Мощеная пешеходная дорожка между высокими деревьями ведет к комплексу зданий, включающему крематорий и монументальный поминальный зал. София проходит мимо сидящей на скамейке и тихо беседующей пожилой пары. Справа от часовни стоит большой крест, отбрасывающий на газон мрачную темную тень.
Уже издали София видит пастора, серьезного, со склоненной головой.
На земле перед ним – урна для праха двоих.
Из темно-красного вишневого дерева. Тленный материал, как было написано на домашней страничке похоронного бюро.
Чуть более тысячи крон.
Пятьсот крон на человека.
Присутствовать будут только они. Она и пастор. Так она решила.
Никакого оповещения о смерти, никакого некролога. Спокойное прощание, без слез и сильных эмоций. Никакой сглаживающей речи о примирении или неуклюжей попытки
Никаких воспоминаний, награждающих их добродетелями, которыми они не обладали, или представляющих покойных ангелами.
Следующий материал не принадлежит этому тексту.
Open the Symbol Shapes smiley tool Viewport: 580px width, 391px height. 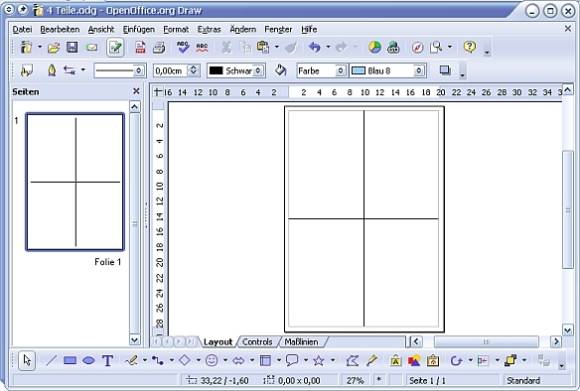coord(212,360)
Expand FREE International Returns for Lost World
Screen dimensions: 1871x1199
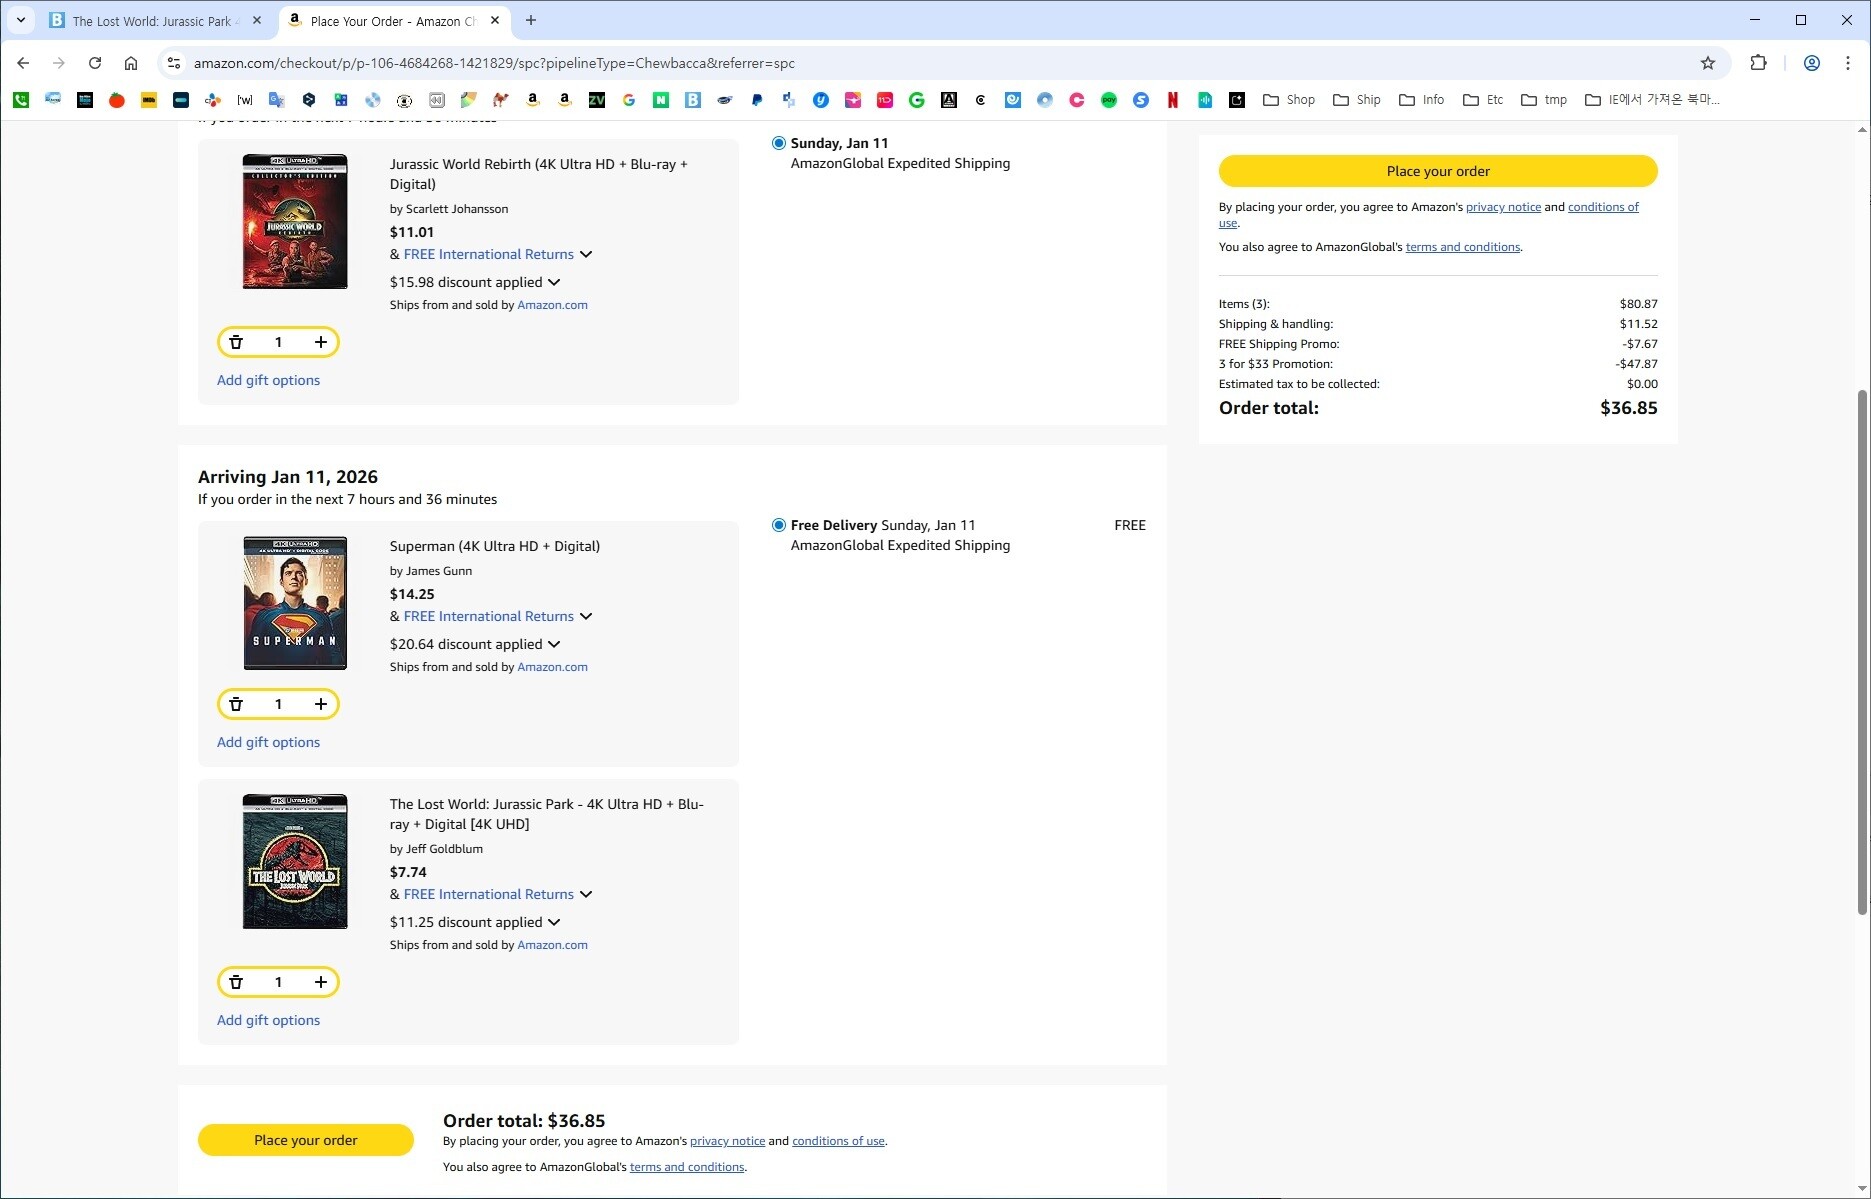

Не будет никакого создания богов.
Она здоровается с пастором и объясняет, как все должно происходить.
Поскольку от отпевания она отказалась, будут только положенные перед опусканием урны фразы.
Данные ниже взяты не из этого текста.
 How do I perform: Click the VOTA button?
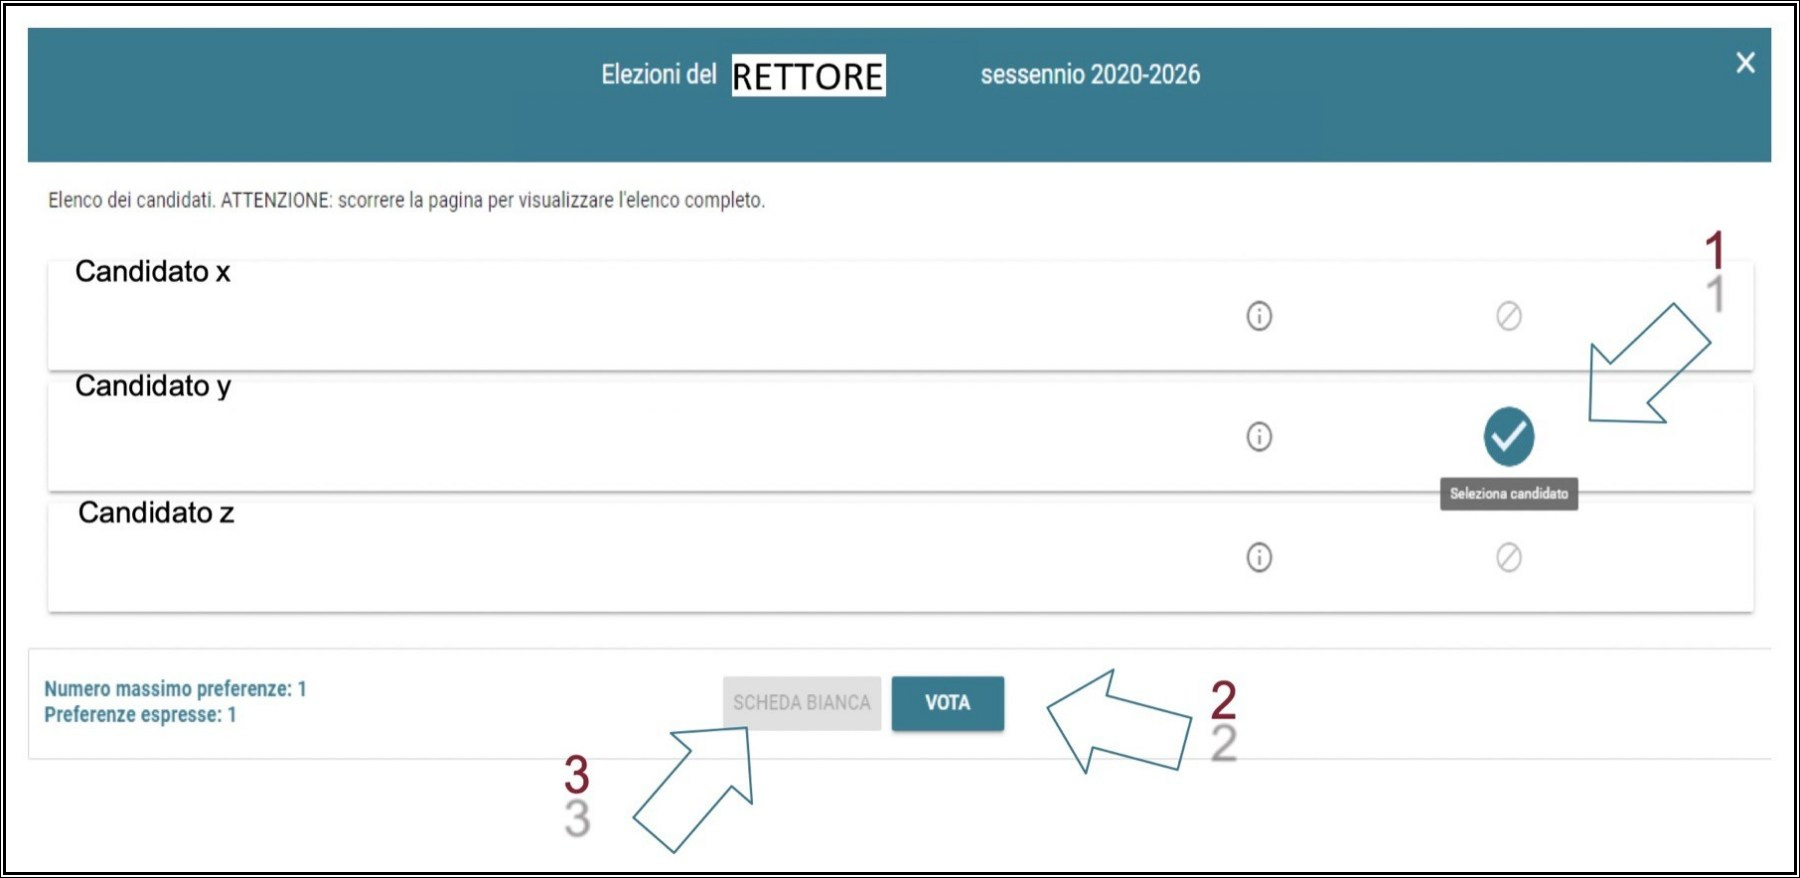(948, 703)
Передача в руки Создателя и молитва о том, чтобы смерть и воскрешение Иисуса совершились в человеке, созданном Богом по своему подобию, прошли перед кремацией без присутствия Софии.
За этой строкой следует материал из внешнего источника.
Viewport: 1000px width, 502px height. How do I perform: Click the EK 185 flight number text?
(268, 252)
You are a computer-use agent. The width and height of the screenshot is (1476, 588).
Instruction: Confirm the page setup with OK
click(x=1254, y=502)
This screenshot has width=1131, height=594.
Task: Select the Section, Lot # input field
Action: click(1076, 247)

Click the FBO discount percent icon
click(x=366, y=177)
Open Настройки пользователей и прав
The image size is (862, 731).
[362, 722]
Возвратишься в землю, из которой ты взят: ибо прах ты и в прах возвратишься.
Господь воскресит тебя в Судный день.
Все должно занять не более десяти минут.
Они вместе идут мимо маленького пруда в сторону деревьев, растущих на кладбище.
Пастор – невысокий, тощий мужчина, возраст которого ей трудно определить, – несет урну. Его худосочному телу присуща медлительность стареющего человека, но во взгляде сквозит любопытство юноши.
Они не разговаривают, но ей трудно оторвать взгляд от урны.
Там лежит то, что осталось от ее родителей.
Обгорелые кости опустили после кремации в сосуд для охлаждения. Несгоревшие детали типа бедренного протеза Бенгта извлекли, перед тем как с помощью мельницы для костей обратить части скелета в порошок.
Умерев, ее отец, как это ни парадоксально, стал для нее в то же время живым. Открылась какая-то дверь, будто в воздухе прорезалась дыра. Дверь стоит перед Софией распахнутой и предлагает освобождение.
Следы, думает она. Какие следы они после себя оставили? Ей вспоминается случай из далекого прошлого.
Ей четыре года, Бенгт залил новый пол в одной из комнат подвала. Соблазн прижать ладошку к блестящему вязкому цементу оказался сильнее страха перед наказанием, которое, как она знала, за этим последует. Отпечаток маленькой ручки сохранялся там до самого пожара. Наверное, он по-прежнему остался под руинами сгоревшего дома.
А что останется от Него?
То физическое, что Он оставляет после себя, вероятно, испорчено или отчуждено, развеяно по ветру. Подготовлено к продаже с аукциона. Вскоре станет анонимными предметами, принадлежащими совершенно чужому человеку. Вещами без истории.
Следы, оставленные Им внутри нее, напротив, переживут Его в форме стыда и долга.
Долга, с которым ей никогда не расквитаться, как бы она ни старалась.
Он будет только продолжать расти и расти.
Что я вообще о Нем знала? – думает она.
Что скрывалось в глубине Его души и о чем Он мечтал? К чему стремился?
Им двигала постоянная неудовлетворенность, думает она. Как бы тепло Ему ни было, Он все равно дрожал от холода, и сколько бы Он ни ел, у Него все равно подводило живот от голода.